La stagione 1953 è una stupenda replica. Nessuno riesce a rallentare la Ferrari 500 F2 e Ascari. Cinque vittorie e “Ciccio”, come veniva affettuosamente soprannominato, conquista il secondo titolo mondiale.
Ferrari e Ascari si separano
Nel 1954 Ferrari e Ascari si separano. Il pilota milanese accetta un’offerta principesca dalla neonata scuderia Lancia. Nel frattempo arriva la Mercedes che ingaggia Fangio e Stirling Moss e comincia a dettare legge. Gianni Lancia, proprietario dell’azienda fondata dal padre Vincenzo, ha un progetto ambizioso. La vettura di Formula 1 è progettata nientemeno che da Vittorio Jano, il padre delle Alfa che dominarono i gran premi tra gli anni Venti e Trenta. Però i problemi tecnici sono parecchi. L’auto non è pronta per l’inizio della stagione.
Quindi Ascari ottiene il permesso di correre a Reims, terza gara stagionale, su una Maserati 250F. Ma un guasto lo costringe a ritirarsi dopo un solo giro. Dopo una settimana, test Lancia a Monza, incidente alla curva dopo il sottopasso, illeso. Altra corsa su Maserati, in Gran Bretagna, nuovo guasto. Si arriva al Gran Premio d’Italia, Lancia non pervenuta, Ascari corre su una Ferrari, si rompe il motore dopo un entusiasmante duello con le due Mercedes.

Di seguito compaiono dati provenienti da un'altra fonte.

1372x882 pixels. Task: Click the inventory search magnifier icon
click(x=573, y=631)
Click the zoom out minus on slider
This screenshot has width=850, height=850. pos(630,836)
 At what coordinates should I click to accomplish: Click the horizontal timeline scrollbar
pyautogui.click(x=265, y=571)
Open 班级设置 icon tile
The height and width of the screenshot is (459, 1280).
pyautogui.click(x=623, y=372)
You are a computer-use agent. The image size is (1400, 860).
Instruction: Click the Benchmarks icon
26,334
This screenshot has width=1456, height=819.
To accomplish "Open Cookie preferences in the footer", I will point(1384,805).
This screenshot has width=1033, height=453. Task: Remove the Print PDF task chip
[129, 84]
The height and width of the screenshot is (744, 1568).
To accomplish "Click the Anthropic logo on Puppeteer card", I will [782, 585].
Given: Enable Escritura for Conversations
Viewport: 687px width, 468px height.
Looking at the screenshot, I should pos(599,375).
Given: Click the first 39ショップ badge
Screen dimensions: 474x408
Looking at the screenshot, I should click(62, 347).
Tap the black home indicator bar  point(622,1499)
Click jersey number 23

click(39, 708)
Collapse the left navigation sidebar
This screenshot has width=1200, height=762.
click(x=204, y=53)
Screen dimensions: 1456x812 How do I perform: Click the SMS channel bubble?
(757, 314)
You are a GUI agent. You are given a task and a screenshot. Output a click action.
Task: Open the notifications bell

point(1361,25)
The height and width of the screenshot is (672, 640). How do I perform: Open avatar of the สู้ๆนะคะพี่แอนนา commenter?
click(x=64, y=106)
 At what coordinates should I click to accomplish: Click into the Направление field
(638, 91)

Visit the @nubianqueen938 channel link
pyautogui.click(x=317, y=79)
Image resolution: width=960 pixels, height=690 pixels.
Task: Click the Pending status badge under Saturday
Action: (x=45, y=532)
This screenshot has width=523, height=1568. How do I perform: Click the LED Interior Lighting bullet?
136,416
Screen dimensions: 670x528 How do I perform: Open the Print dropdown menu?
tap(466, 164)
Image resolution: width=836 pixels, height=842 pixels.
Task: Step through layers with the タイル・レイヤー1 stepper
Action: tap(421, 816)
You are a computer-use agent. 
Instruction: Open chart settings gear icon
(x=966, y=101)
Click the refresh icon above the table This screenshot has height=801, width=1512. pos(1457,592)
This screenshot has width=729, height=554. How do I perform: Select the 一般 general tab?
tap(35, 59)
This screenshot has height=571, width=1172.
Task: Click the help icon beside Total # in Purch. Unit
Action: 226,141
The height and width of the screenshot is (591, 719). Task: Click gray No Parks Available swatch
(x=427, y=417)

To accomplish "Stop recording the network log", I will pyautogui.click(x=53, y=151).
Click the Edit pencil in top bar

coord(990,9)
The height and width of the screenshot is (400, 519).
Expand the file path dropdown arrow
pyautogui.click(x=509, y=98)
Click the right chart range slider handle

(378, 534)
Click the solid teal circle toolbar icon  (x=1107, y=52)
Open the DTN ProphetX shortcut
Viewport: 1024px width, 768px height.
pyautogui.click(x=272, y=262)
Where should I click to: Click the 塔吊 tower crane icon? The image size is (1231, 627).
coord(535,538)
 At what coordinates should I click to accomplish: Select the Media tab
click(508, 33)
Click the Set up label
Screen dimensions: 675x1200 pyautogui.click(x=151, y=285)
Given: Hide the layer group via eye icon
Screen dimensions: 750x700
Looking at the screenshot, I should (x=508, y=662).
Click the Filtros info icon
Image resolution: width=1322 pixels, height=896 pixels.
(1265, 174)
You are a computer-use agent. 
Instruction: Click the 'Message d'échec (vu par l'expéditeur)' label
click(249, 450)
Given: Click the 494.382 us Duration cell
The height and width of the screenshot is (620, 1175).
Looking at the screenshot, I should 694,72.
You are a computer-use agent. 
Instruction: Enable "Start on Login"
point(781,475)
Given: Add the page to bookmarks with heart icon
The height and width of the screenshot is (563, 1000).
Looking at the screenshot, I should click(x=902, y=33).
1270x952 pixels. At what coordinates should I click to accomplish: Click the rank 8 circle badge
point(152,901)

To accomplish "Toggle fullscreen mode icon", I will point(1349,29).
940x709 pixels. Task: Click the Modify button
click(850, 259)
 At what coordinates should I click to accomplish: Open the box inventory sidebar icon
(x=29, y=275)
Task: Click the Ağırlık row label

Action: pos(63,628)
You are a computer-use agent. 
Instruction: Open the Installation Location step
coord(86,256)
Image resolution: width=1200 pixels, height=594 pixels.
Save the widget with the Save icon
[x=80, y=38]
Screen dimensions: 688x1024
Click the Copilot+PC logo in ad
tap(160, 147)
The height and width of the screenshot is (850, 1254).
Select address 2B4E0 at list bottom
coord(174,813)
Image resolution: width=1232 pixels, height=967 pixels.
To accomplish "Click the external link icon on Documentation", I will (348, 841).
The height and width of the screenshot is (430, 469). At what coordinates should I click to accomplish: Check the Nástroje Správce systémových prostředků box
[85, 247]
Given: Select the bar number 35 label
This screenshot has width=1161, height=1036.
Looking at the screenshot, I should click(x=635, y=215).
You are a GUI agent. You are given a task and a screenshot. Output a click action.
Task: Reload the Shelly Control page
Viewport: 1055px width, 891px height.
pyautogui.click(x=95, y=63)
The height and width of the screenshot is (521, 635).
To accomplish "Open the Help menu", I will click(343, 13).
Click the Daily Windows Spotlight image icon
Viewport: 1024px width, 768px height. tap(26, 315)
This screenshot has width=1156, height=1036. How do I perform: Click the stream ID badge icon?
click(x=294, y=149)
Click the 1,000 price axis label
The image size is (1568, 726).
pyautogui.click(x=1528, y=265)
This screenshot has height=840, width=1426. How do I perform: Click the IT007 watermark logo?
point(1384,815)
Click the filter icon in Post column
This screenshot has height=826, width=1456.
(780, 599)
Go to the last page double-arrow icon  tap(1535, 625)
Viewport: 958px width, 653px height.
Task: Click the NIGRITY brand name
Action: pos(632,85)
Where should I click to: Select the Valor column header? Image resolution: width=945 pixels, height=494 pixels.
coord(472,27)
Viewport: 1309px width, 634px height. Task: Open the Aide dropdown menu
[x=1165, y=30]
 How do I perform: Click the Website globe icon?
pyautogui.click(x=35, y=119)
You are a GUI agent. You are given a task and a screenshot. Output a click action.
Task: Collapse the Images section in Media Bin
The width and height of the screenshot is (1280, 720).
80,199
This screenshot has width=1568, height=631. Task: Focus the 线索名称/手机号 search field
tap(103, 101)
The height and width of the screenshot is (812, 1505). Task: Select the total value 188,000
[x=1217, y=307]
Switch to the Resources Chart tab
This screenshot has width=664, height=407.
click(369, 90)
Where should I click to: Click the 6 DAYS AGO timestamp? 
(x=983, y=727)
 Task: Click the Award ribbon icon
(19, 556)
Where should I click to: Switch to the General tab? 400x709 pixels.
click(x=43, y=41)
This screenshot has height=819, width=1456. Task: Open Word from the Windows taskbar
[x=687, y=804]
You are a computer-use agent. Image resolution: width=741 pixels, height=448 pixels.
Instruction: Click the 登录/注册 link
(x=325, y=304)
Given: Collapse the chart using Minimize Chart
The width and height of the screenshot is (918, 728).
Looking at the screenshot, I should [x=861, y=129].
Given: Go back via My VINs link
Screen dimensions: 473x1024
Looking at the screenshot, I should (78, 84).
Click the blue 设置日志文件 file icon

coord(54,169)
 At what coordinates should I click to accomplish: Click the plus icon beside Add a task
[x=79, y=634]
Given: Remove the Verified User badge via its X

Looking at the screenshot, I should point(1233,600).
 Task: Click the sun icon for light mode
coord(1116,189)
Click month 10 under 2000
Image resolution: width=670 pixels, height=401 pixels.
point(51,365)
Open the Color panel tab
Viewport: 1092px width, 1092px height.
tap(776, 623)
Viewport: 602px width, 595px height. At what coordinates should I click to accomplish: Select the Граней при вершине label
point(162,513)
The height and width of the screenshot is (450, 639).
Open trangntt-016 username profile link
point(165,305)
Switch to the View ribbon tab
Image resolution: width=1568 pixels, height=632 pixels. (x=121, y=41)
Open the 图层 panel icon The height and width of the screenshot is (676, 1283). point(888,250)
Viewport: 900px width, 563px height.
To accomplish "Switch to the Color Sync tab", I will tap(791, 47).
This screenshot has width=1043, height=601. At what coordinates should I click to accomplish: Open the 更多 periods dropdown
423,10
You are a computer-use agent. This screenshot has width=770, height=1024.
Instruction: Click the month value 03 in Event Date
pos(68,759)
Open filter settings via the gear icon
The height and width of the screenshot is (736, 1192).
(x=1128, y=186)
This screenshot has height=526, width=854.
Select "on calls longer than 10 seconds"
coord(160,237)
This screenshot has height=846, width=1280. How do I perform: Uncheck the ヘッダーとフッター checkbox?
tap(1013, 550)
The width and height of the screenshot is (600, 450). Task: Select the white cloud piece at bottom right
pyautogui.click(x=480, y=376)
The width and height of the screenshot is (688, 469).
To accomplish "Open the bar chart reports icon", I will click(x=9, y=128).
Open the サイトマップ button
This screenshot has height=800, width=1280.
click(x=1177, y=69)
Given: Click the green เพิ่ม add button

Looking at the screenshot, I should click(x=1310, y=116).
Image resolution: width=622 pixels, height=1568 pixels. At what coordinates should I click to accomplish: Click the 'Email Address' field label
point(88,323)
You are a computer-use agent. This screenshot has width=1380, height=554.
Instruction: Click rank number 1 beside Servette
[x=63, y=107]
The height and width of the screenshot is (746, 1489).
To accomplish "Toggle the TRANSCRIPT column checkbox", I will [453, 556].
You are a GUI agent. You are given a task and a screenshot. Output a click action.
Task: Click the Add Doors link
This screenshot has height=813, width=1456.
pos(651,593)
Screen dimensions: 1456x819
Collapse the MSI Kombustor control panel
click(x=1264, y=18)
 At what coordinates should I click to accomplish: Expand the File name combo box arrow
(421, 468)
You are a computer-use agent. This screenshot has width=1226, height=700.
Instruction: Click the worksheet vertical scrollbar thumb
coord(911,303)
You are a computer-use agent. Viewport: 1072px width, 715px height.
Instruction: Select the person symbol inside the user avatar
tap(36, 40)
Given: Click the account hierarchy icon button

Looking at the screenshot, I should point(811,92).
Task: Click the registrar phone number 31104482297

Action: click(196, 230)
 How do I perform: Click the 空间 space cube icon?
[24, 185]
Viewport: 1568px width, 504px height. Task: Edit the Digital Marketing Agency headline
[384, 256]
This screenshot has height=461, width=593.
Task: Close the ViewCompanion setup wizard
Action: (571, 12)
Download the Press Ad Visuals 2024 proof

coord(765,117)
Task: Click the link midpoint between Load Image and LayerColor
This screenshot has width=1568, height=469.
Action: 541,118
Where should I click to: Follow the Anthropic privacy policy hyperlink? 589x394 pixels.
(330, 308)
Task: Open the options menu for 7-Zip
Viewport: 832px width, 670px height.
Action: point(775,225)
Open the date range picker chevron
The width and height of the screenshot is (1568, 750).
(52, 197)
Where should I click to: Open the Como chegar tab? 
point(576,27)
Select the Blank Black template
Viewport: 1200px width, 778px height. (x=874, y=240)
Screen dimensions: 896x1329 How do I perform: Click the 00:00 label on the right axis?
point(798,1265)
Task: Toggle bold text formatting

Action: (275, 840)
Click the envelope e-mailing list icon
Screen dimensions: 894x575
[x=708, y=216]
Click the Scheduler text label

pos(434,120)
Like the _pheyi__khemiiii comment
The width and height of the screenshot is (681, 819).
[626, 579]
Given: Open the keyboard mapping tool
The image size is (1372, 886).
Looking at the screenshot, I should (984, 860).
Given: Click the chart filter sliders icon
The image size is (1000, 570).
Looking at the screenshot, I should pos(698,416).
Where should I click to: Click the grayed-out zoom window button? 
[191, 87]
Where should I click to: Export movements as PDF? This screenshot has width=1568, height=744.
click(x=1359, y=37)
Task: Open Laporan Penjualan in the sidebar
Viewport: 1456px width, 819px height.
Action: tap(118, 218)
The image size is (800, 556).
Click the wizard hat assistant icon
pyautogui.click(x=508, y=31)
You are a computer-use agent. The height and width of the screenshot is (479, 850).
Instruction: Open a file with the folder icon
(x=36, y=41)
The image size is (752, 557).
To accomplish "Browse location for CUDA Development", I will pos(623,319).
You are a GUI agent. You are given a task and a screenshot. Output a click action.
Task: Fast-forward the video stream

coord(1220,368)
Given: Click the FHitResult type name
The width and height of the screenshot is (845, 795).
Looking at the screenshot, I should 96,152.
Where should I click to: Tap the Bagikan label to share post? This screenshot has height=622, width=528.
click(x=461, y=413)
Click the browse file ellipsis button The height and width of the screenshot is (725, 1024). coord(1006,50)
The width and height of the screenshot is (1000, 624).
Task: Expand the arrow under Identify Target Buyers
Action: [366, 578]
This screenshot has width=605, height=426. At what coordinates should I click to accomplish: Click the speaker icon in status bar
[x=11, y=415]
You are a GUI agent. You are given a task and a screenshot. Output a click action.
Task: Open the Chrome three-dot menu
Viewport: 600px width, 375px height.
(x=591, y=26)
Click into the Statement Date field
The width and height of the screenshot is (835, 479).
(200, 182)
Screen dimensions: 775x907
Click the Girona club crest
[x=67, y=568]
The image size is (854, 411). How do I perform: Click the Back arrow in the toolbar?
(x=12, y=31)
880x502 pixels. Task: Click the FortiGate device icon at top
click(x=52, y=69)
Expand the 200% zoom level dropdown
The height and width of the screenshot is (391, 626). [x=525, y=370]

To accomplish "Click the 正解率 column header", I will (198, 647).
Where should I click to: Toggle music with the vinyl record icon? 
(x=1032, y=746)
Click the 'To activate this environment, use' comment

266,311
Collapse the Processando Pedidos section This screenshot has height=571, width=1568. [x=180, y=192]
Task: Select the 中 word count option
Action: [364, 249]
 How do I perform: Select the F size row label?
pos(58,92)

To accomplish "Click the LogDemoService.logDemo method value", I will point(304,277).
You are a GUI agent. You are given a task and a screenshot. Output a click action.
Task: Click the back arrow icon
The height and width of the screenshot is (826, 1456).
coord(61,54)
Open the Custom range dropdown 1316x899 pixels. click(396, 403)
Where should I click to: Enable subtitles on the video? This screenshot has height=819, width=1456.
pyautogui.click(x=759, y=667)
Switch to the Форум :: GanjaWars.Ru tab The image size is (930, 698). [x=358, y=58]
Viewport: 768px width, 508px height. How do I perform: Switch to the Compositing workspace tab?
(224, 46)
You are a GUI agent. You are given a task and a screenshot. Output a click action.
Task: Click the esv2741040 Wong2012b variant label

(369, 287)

Nuovi test a Monza, la Lancia D50 sembra aver risolto i problemi e Ascari realizza il record della pista. E’ la volta buona: la Lancia partecipa alla gara iridata di Barcellona, l’ultima stagionale. Ascari conquista la pole position. Parte forte, registra il giro più veloce in gara ma dopo dieci giri si rompe la frizione. L’unica soddisfazione di questa stagione è la vittoria alla Mille Miglia che gli era sempre sfuggita, su una Lancia D24.
L’epilogo
E’ il 1955. Sembra l’anno del riscatto e invece è l’epilogo. La Lancia D50 appare all’altezza delle Mercedes. Ascari scivola su una macchia d’olio in Argentina. Ma vince le due corse successive, non valevoli per il campionato: il Gran Premio del Valentino a Torino e il GP di Napoli. E’ il momento decisivo, Ascari vede Fangio nel mirino.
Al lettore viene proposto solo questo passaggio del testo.